**** Records to process

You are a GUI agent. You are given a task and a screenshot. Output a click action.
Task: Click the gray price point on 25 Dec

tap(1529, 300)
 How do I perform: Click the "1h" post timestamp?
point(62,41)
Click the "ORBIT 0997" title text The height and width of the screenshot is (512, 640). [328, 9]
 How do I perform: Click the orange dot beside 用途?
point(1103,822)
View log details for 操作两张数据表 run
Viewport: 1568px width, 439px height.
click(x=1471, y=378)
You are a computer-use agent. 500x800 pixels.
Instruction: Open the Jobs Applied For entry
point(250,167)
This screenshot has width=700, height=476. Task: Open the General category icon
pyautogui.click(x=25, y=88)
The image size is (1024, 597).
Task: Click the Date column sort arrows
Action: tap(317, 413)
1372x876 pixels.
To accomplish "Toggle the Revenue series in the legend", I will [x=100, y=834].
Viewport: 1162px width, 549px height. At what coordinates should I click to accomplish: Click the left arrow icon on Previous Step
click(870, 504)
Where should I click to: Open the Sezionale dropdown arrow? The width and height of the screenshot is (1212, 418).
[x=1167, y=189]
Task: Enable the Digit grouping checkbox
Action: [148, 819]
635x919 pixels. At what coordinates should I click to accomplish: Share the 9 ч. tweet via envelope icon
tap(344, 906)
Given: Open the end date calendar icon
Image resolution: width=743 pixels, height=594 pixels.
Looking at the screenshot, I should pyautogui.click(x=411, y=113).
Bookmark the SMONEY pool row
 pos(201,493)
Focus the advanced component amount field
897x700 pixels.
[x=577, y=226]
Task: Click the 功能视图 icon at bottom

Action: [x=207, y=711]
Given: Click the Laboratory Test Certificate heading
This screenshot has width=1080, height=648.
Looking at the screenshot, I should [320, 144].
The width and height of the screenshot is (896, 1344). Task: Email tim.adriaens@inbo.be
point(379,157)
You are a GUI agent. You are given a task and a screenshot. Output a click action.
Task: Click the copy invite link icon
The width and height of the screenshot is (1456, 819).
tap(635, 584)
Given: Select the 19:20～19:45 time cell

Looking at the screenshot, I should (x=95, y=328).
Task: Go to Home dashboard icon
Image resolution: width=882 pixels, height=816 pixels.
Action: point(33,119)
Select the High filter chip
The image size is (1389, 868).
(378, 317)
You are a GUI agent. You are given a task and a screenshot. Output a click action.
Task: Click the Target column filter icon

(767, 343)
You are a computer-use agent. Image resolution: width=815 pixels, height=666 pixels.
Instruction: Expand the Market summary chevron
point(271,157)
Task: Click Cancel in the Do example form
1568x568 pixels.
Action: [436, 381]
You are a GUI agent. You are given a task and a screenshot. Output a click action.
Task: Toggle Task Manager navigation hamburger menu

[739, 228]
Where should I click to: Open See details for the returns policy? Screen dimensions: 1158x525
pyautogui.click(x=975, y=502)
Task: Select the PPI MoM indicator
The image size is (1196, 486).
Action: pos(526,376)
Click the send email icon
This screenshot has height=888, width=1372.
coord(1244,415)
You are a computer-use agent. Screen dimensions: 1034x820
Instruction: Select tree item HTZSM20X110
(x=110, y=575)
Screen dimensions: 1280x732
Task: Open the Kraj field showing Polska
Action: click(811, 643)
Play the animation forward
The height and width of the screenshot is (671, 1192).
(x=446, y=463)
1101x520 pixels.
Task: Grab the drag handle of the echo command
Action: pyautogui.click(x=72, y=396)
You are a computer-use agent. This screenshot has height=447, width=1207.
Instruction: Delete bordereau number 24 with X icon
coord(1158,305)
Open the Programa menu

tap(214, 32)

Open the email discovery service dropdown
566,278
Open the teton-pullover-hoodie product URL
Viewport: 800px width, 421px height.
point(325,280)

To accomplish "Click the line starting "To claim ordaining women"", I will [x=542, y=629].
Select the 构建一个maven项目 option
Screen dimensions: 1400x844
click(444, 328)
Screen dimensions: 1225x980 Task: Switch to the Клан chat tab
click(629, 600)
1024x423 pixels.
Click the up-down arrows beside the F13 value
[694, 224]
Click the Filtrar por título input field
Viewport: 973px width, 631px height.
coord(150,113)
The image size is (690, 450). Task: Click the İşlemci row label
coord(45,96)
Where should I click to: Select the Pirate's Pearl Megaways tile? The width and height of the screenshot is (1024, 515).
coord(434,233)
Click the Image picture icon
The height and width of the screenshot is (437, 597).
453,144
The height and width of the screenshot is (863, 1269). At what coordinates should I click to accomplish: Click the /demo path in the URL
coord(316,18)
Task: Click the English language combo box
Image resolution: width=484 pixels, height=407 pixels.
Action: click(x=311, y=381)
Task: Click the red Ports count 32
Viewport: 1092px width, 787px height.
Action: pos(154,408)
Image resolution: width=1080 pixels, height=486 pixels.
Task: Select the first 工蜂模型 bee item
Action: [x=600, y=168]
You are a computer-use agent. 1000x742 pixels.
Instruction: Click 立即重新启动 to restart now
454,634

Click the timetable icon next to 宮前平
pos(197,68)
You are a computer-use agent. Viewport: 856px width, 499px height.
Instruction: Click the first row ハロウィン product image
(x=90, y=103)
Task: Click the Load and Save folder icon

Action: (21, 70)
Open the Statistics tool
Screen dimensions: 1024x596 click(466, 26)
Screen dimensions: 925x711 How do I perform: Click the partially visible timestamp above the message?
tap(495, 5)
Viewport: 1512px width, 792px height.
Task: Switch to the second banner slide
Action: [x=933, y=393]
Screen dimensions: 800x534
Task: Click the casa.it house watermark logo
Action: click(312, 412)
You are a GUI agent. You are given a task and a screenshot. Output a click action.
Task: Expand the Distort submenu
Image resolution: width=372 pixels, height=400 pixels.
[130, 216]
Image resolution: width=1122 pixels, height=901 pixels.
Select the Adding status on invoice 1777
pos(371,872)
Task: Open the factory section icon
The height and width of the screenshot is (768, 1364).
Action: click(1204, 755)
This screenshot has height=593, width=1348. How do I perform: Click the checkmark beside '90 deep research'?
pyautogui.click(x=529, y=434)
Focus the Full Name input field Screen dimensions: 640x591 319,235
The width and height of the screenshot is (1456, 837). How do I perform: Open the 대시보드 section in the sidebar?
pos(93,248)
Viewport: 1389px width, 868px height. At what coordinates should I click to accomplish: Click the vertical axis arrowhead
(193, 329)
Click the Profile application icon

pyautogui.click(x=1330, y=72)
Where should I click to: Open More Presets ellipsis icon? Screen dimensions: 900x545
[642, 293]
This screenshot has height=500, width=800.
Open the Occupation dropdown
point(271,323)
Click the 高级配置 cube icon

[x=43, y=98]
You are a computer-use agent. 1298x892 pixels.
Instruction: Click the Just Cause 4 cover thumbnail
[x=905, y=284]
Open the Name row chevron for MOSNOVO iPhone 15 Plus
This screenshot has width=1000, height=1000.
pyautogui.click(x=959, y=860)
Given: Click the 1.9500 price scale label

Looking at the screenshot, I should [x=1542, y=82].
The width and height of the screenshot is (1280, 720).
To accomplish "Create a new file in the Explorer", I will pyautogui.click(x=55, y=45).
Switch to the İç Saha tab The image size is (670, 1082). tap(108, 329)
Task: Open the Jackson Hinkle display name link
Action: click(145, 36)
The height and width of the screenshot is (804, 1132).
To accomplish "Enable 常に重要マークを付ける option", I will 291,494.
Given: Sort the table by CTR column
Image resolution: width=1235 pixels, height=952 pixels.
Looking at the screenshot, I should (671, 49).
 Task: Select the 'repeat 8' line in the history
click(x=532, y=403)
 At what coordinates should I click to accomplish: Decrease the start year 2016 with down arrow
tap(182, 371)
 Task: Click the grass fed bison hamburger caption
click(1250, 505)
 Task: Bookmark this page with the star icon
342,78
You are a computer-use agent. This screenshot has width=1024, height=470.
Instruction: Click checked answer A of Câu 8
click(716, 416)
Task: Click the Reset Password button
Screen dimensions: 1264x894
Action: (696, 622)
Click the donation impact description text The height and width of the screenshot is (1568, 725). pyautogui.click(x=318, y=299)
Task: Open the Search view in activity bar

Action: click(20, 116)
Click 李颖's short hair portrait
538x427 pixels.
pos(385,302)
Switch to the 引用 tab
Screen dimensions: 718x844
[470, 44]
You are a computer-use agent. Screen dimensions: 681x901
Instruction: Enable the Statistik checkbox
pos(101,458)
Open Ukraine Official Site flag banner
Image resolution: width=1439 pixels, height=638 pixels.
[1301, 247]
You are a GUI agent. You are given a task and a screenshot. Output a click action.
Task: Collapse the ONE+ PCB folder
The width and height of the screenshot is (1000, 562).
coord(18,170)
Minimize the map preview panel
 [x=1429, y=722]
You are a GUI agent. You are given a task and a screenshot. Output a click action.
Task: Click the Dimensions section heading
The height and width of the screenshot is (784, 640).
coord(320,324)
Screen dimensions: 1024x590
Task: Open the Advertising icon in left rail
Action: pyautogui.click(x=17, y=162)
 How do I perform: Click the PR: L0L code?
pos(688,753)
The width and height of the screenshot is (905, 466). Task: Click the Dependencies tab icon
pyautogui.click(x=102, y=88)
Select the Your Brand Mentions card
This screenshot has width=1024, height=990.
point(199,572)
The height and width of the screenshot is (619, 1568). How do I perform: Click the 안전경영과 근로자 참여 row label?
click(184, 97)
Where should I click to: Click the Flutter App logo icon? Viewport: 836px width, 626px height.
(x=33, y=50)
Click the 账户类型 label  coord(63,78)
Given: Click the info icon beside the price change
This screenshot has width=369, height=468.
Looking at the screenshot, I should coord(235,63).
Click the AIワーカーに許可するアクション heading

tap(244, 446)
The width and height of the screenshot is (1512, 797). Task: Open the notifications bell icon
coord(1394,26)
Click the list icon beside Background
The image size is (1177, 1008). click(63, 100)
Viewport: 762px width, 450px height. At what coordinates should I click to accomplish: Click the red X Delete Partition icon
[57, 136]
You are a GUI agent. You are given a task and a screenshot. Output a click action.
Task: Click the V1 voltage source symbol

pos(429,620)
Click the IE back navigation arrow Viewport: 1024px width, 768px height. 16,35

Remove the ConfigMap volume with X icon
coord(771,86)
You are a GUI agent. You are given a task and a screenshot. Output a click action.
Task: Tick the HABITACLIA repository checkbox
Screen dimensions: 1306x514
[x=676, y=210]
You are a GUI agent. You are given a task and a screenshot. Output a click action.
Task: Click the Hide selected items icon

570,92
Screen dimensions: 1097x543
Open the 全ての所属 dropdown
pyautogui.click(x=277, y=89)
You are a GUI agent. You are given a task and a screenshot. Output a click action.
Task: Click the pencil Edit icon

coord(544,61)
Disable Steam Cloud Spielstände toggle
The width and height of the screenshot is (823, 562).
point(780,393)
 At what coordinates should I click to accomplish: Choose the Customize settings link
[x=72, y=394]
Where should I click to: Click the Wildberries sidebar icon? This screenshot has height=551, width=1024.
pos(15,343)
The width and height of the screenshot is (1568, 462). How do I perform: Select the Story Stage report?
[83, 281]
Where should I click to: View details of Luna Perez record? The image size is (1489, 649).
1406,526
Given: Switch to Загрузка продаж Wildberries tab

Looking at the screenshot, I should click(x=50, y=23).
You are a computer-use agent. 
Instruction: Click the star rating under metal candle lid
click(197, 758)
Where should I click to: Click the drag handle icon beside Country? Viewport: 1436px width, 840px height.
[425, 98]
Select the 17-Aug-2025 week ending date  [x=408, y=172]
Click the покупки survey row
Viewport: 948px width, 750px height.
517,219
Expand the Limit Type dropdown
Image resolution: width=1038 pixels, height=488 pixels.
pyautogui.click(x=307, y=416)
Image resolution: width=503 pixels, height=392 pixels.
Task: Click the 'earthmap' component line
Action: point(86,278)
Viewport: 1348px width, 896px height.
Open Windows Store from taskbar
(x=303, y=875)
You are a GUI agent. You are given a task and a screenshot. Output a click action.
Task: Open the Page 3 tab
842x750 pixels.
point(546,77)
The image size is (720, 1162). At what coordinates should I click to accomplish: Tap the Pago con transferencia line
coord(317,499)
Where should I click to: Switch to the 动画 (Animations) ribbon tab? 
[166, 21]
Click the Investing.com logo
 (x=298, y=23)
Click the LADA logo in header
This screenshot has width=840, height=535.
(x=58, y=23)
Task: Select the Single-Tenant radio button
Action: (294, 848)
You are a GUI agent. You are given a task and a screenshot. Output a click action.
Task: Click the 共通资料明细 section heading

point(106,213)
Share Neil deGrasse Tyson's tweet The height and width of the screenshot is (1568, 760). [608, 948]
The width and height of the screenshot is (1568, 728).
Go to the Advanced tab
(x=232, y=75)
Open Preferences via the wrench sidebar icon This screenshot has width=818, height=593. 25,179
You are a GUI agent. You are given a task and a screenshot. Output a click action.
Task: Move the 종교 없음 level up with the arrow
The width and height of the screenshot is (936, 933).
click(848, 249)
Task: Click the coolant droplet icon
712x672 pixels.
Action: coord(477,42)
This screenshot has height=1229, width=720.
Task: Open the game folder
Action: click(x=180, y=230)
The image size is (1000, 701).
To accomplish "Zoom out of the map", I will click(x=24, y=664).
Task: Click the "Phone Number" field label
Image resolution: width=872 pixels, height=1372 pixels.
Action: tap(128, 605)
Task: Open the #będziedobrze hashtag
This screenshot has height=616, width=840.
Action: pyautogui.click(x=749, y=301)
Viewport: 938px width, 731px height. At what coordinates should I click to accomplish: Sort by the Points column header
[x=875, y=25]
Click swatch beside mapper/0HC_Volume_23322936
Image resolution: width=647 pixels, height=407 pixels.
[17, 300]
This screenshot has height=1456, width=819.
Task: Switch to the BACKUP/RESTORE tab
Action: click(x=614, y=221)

********

Note down each line above where the word "option" occurs.

Result of the exercise:
Select the 构建一个maven项目 option
To accomplish "Enable 常に重要マークを付ける option", I will 291,494.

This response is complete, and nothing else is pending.